_SUPPLIED MATERIAL_
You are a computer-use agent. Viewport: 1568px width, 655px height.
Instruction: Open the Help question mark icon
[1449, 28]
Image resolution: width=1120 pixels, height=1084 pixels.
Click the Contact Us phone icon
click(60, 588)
* * *
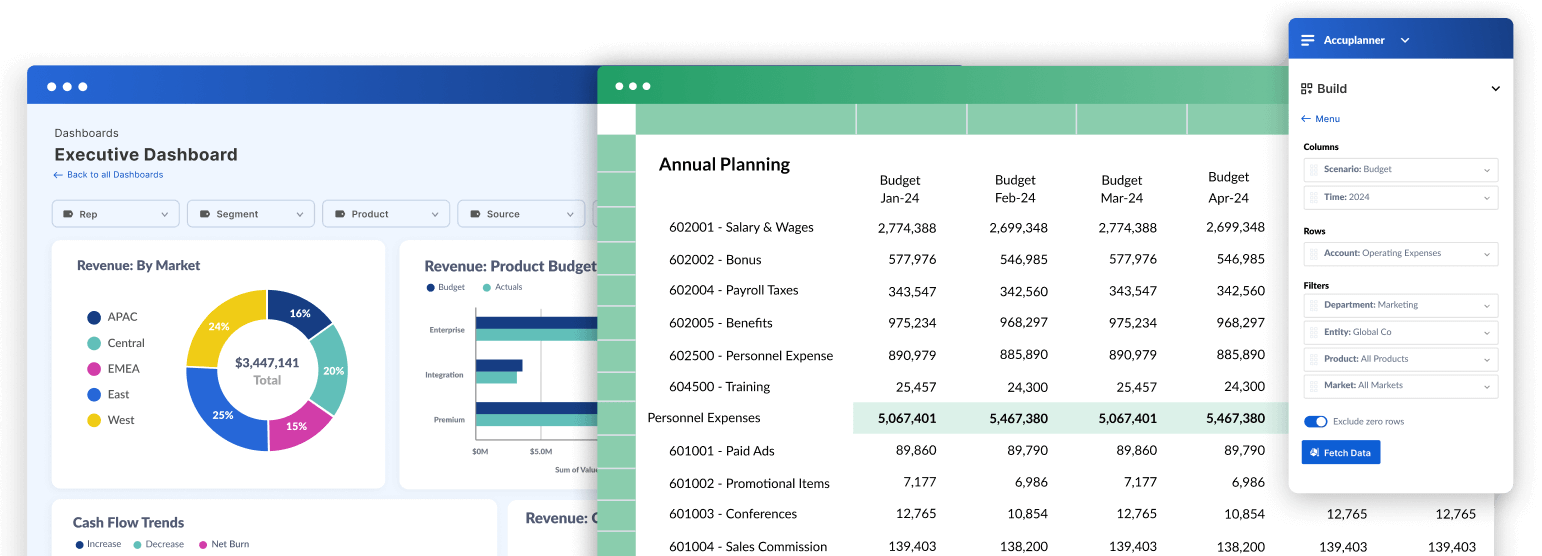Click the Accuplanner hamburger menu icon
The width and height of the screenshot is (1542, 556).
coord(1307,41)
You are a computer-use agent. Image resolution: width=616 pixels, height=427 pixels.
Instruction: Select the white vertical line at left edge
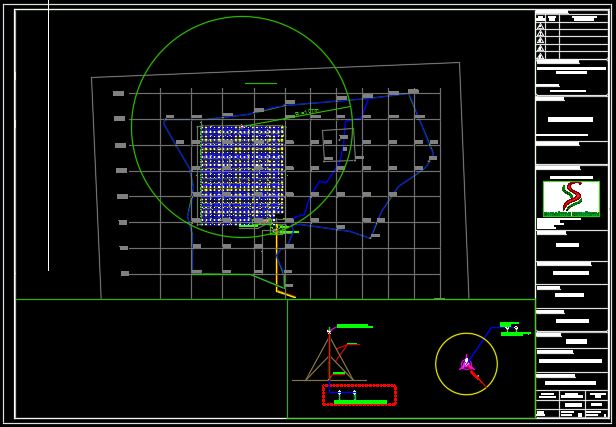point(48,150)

_TASK DIRECTIONS_
Search the records for lines holding the word "computer", then copy each line you find.

_REPLY TO THE EXERCISE_
You are a computer-use agent. Viewport: 1568px width, 655px height.
You are a computer-use agent. Image resolution: width=616 pixels, height=427 pixels.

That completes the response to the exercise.